George Takei branded 'offensive' and 'ignorant' for sharing controversial disabled meme – not that he cares

The actor, who is known for his usually entertaining social media activity, refused to apologise over the image

George Takei caused offence last week, after sharing a meme depicting a disabled woman standing in her wheelchair reaching for a drink on a supermarket shelf, alongside the caption: “There has been a miracle in the alcohol isle [sic]”

The Star Trek actor posted the image his Facebook page, prompting a deluge of comments which derided Takei for perpetrating a stereotype that wheelchair-users are all completely unable to stand.

Those with mobility issues have varying abilities to walk and stand; some cannot use their legs at all, while others are able to stand or walk sporadically.

The NHS cites that “wheelchair services are available to people of all ages who have a long-term need for mobility help”.

“It displays an attitude many of us have to deal with every single day: we don't “look” or “seem” disabled enough to do many things without the judgment and criticism of others,” wrote one commenter.

“We're supposed to be much more helpless in the eyes of so many.”

“Mobility issues don't always mean you can't stand... sometimes it just means you can't walk, or you have to walk so slowly that a chair works better,” wrote another. The meme shared by Takei

“I'm disappointed in you, Mr Takei,” said another. “This kind of joke has become all too common. There are many many people who have limited mobility and can walk or stand for short periods of time, but depend on crutches or chairs for longer distances. A photo was taken of this person without their permission and posted on the internet for a cheap and ignorant laugh.
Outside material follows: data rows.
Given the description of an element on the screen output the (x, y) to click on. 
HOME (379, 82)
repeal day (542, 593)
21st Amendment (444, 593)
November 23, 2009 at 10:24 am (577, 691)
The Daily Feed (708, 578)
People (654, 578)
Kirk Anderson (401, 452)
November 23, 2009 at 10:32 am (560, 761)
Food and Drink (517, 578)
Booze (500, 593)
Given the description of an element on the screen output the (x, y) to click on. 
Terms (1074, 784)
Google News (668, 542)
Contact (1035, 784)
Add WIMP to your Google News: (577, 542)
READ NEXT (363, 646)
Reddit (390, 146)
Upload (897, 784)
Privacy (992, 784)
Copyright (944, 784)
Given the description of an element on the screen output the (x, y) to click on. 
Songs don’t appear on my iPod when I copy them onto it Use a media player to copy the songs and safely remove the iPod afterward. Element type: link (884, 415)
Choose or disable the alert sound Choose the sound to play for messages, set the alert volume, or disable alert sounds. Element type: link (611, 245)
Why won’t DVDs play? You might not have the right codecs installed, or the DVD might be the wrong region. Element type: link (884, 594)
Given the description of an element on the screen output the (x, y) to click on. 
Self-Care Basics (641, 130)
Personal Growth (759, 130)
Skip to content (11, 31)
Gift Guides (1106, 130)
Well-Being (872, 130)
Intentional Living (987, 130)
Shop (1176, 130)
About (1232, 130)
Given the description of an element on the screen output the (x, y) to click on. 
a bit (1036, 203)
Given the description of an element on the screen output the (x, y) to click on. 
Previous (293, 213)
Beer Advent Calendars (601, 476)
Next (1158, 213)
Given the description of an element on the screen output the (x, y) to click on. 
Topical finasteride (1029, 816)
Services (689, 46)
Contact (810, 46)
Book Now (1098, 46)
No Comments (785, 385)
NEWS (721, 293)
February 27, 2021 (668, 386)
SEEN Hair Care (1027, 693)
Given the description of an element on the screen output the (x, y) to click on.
I would not have expected you to perpetuate it.”

Takei – who is also known for his active campaigning for LGBT rights - responded to the criticism with another post, in which he essentially told users to calm down.

“Fans get “offended” from time to time by my posts,” he wrote. “There hardly is a day where something I put up doesn't engender controversy. Concerned fans, worried the sky may fall, ask me to ‘take it down.’”

“So I'm also going to ask them also to take it down - a notch, please.”

Unsurprisingly, his omission attracted further disapproval.

“It seems that people Takei have well-tuned radar for every form of prejudice there is, except ableism,” wrote Andrew Pulrang on his blog which focuses on issues relating to disability.

“They probably know what ableism is, but they don’t recognize it when it bites them in the proverbial ass… or comes out of their literal mouths. And, when they are called out for it, their first reaction is the kind of defensiveness they would normally criticize in others for different prejudices.”